Concurrent processing provides the biggest benefits when:

  1. I/O bound operations: LLM API calls, database queries, external service calls
  2. Independent requests: Tasks that don’t depend on each other’s results
  3. Variable response times: Some requests are fast, others are slow
  4. Multiple data sources: Calling different LLM providers or APIs simultaneously

For the coffee shop example, concurrent processing helps because:

  • Each customer request is independent
  • LLM API calls have variable response times (5-7 seconds)
  • The agent makes external API calls that can be parallelized

Measuring Your Own Performance

To measure concurrent processing benefits in your application:

require 'benchmark'

# Benchmark sequential processing
sequential_time = Benchmark.measure do
  requests.each { |req| process_request(req) }
end

# Benchmark concurrent processing  
concurrent_time = Benchmark.measure do
  Async do
    barrier = Async::Barrier.new
    requests.each { |req| barrier.async { process_request(req) } }
    barrier.wait
  end
end

improvement = sequential_time.real / concurrent_time.real
puts "#{improvement.round(1)}x faster with concurrent processing"

Beyond the Coffee Shop

The principles demonstrated here apply to any LLM application:

  • Content generation: Process multiple articles simultaneously
  • Data analysis: Analyze multiple datasets in parallel
  • Multi-step workflows: Execute independent steps concurrently
  • Batch processing: Handle multiple user requests efficiently

The key is identifying I/O-bound, independent operations that can benefit from concurrent execution.

Practical Takeaways

  1. Ruby’s async ecosystem is production-ready - The async gem provides excellent concurrent processing capabilities
  2. Measure before optimizing - Use real benchmarks to validate performance improvements
  3. Concurrent != complex - DSPy.rb’s Async::Barrier makes concurrent processing straightforward
  4. Context isolation matters - Fiber-local storage prevents concurrent requests from interfering with each other
  5. Start small - Begin with simple concurrent patterns and build complexity gradually

Ruby’s async capabilities, combined with DSPy.rb’s async-aware architecture, provide a solid foundation for building scalable LLM applications.

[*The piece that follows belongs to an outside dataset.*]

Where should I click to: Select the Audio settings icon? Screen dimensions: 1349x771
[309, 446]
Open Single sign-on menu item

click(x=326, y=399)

The 3x performance improvement we demonstrated is achievable with minimal code changes.

The coffee shop agent example shows that concurrent processing benefits are real, measurable, and accessible—no theoretical performance claims, just practical improvements you can implement today.


Try the concurrent coffee shop example yourself: clone the DSPy.rb repository and run both versions to see the performance difference firsthand.